• _WHAT YOU ARE ASKED TO DO_
Across all the entries below, count each line that holds "computer" and report the figure only.

========================================

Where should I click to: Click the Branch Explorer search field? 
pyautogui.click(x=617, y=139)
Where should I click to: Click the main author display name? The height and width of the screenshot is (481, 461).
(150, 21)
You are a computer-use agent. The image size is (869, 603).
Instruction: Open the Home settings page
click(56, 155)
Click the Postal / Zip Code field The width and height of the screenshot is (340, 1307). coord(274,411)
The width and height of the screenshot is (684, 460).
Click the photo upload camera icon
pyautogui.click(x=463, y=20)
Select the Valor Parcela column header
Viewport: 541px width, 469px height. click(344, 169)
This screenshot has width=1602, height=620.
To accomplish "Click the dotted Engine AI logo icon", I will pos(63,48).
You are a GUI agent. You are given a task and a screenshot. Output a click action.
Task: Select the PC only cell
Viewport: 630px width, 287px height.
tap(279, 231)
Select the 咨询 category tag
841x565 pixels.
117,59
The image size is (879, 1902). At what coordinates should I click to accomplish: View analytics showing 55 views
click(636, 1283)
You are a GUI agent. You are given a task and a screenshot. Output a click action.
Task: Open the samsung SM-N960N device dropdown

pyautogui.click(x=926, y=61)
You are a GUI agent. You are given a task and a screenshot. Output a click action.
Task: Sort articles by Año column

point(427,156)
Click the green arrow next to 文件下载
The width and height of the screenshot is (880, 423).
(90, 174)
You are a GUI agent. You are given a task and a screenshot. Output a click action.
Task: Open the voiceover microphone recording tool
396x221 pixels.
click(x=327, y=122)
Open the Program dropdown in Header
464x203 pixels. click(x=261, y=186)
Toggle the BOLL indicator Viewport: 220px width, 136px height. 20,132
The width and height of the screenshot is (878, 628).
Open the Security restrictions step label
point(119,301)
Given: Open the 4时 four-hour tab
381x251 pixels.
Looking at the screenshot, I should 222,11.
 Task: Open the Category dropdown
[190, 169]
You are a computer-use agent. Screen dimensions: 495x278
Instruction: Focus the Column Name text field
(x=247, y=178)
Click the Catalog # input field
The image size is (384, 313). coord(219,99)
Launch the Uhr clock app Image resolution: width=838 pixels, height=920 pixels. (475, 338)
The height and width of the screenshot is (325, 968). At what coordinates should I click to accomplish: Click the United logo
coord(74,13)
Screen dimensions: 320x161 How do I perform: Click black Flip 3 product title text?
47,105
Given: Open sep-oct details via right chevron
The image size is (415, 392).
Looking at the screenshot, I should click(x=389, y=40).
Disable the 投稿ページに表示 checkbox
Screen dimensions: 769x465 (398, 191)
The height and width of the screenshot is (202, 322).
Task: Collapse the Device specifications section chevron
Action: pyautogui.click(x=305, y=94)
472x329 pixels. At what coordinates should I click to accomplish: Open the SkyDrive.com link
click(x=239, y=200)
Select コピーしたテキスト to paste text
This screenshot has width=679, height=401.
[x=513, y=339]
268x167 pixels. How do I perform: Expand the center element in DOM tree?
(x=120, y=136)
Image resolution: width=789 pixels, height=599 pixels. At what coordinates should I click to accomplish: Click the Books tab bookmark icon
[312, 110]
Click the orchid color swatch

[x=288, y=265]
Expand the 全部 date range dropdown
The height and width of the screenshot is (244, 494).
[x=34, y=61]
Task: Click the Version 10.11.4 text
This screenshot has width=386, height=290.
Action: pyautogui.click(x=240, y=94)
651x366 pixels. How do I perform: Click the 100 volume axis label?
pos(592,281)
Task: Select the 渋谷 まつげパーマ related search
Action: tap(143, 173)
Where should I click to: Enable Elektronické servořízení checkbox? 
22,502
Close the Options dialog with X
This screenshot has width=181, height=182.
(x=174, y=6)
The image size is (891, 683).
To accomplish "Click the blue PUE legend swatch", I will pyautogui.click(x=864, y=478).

========================================

• _EXPECTED ANSWER_
2